- [To do]: Straight copy, no pictures: transcribe each entry as it stands.

- [Extracted data]:
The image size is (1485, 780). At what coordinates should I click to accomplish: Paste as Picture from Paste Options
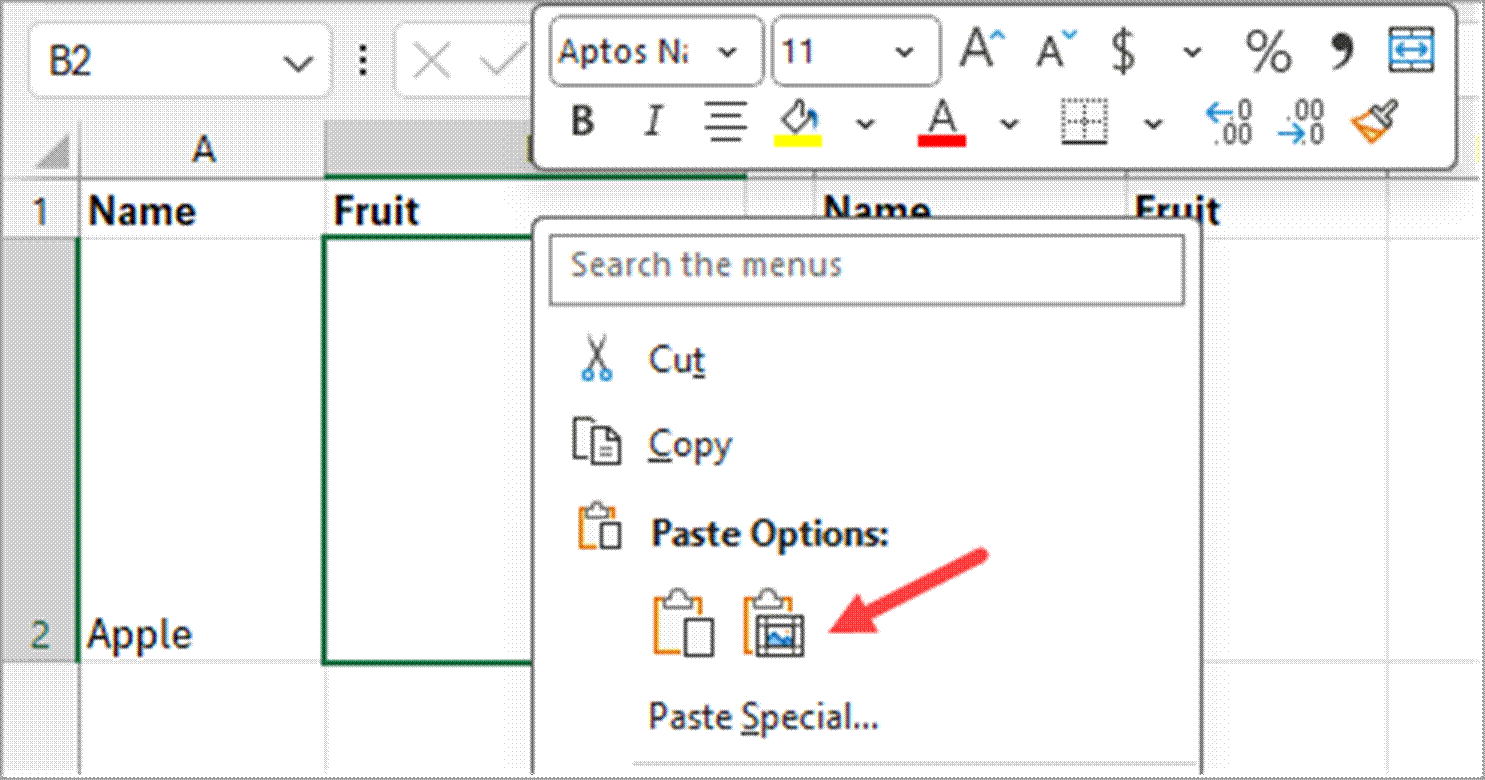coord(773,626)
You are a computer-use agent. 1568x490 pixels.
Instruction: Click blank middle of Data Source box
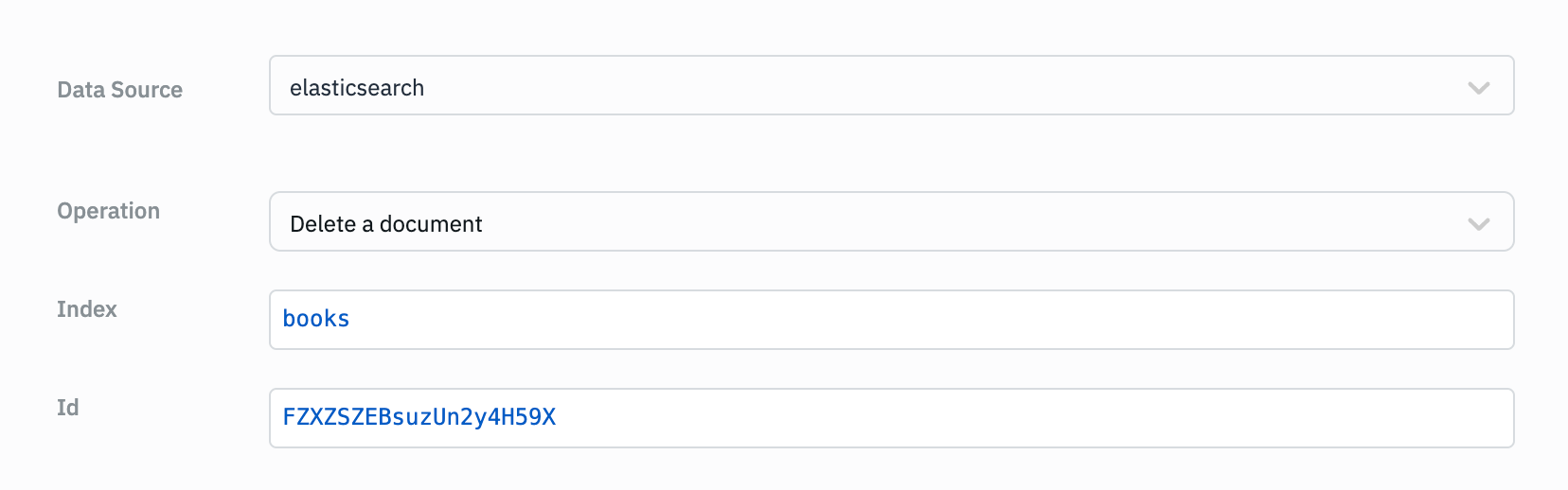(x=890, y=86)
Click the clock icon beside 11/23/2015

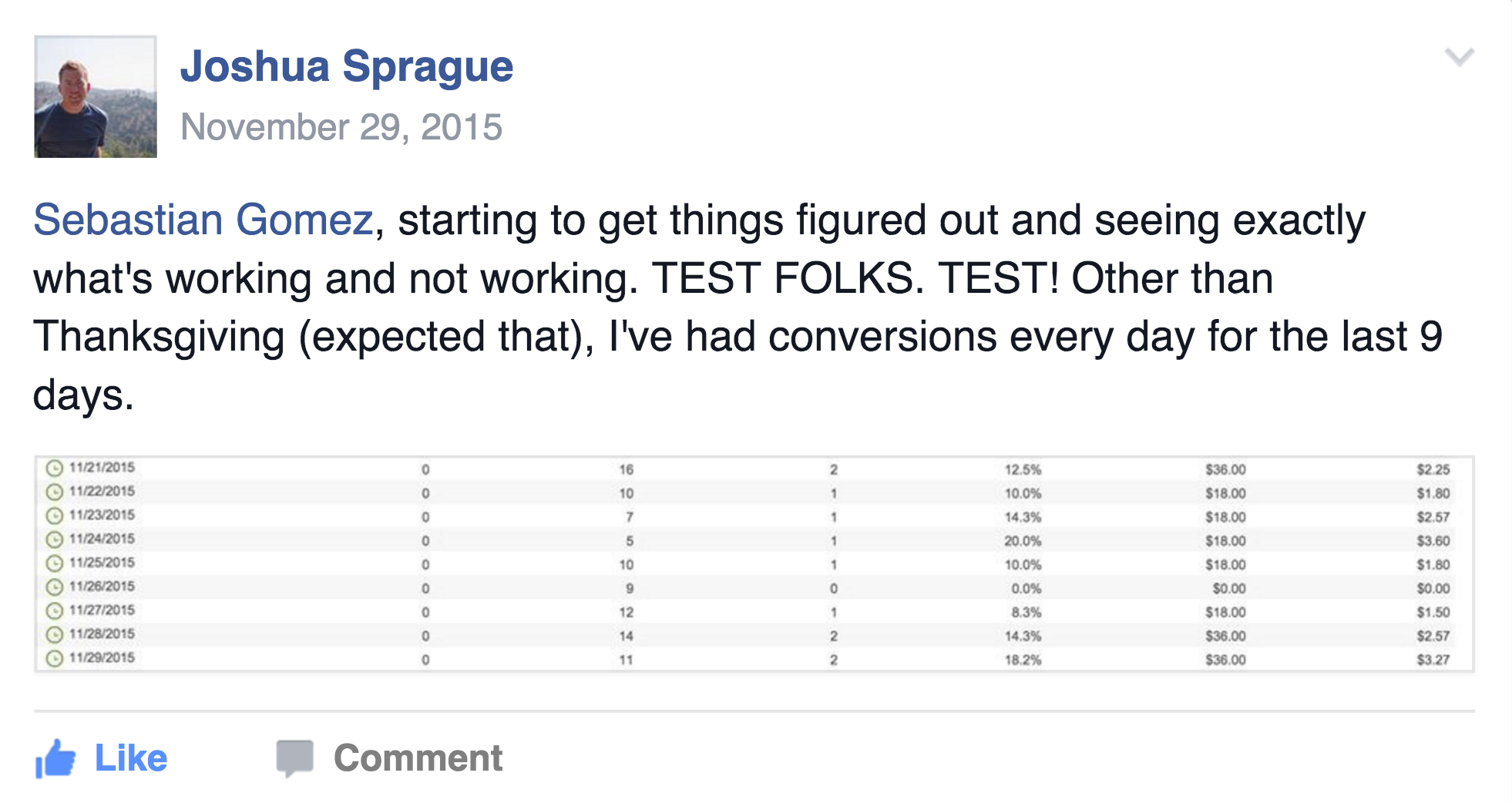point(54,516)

- [Task output]:
The image size is (1485, 780). At what coordinates should I click to accomplish: Paste as Picture from Paste Options
coord(773,626)
You are a computer-use agent. 1568x490 pixels.
Instruction: Click blank middle of Data Source box
(x=890, y=86)
Click the clock icon beside 11/23/2015

point(54,516)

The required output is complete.